— TASK INSTRUCTIONS —
For this exercise, print all of the data exactly as given.

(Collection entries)
%%
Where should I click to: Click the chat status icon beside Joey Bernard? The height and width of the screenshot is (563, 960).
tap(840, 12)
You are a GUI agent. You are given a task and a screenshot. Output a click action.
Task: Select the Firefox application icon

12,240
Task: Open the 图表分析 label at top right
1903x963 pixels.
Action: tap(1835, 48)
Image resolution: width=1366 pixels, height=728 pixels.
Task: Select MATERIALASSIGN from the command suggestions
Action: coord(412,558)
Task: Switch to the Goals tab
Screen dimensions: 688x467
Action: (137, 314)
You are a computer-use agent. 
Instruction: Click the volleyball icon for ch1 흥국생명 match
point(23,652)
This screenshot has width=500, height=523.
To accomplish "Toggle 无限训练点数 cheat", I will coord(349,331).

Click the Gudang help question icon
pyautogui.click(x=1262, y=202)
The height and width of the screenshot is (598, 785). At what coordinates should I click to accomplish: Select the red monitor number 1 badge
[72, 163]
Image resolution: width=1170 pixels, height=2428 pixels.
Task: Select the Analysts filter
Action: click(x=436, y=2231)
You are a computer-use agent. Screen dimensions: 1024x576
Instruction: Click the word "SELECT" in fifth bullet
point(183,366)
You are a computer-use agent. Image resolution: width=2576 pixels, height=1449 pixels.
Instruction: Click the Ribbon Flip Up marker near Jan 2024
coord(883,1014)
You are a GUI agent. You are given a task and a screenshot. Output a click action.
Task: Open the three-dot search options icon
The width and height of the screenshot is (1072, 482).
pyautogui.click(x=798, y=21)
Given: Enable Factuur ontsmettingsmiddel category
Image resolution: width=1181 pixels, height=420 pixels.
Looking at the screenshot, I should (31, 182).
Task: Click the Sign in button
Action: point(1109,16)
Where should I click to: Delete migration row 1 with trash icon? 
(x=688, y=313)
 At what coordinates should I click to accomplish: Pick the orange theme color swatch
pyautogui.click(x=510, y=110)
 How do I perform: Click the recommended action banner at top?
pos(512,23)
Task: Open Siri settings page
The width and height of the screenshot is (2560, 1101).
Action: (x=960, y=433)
%%
— OUTPUT FOR THIS TASK —
Where should I click to: Click the chat status icon beside Joey Bernard? The height and width of the screenshot is (563, 960).
tap(840, 12)
You are a GUI agent. You are given a task and a screenshot. Output a click action.
Task: Select the Firefox application icon

12,240
Task: Open the 图表分析 label at top right
1903x963 pixels.
Action: tap(1835, 48)
Image resolution: width=1366 pixels, height=728 pixels.
Task: Select MATERIALASSIGN from the command suggestions
Action: coord(412,558)
Task: Switch to the Goals tab
Screen dimensions: 688x467
Action: (137, 314)
You are a computer-use agent. 
Instruction: Click the volleyball icon for ch1 흥국생명 match
point(23,652)
This screenshot has width=500, height=523.
To accomplish "Toggle 无限训练点数 cheat", I will coord(349,331).

Click the Gudang help question icon
pyautogui.click(x=1262, y=202)
The height and width of the screenshot is (598, 785). At what coordinates should I click to accomplish: Select the red monitor number 1 badge
[72, 163]
Image resolution: width=1170 pixels, height=2428 pixels.
Task: Select the Analysts filter
Action: click(x=436, y=2231)
You are a computer-use agent. Screen dimensions: 1024x576
Instruction: Click the word "SELECT" in fifth bullet
point(183,366)
You are a computer-use agent. Image resolution: width=2576 pixels, height=1449 pixels.
Instruction: Click the Ribbon Flip Up marker near Jan 2024
coord(883,1014)
You are a GUI agent. You are given a task and a screenshot. Output a click action.
Task: Open the three-dot search options icon
The width and height of the screenshot is (1072, 482).
pyautogui.click(x=798, y=21)
Given: Enable Factuur ontsmettingsmiddel category
Image resolution: width=1181 pixels, height=420 pixels.
Looking at the screenshot, I should (31, 182).
Task: Click the Sign in button
Action: point(1109,16)
Where should I click to: Delete migration row 1 with trash icon? 
(x=688, y=313)
 At what coordinates should I click to accomplish: Pick the orange theme color swatch
pyautogui.click(x=510, y=110)
 How do I perform: Click the recommended action banner at top?
pos(512,23)
Task: Open Siri settings page
The width and height of the screenshot is (2560, 1101).
Action: (x=960, y=433)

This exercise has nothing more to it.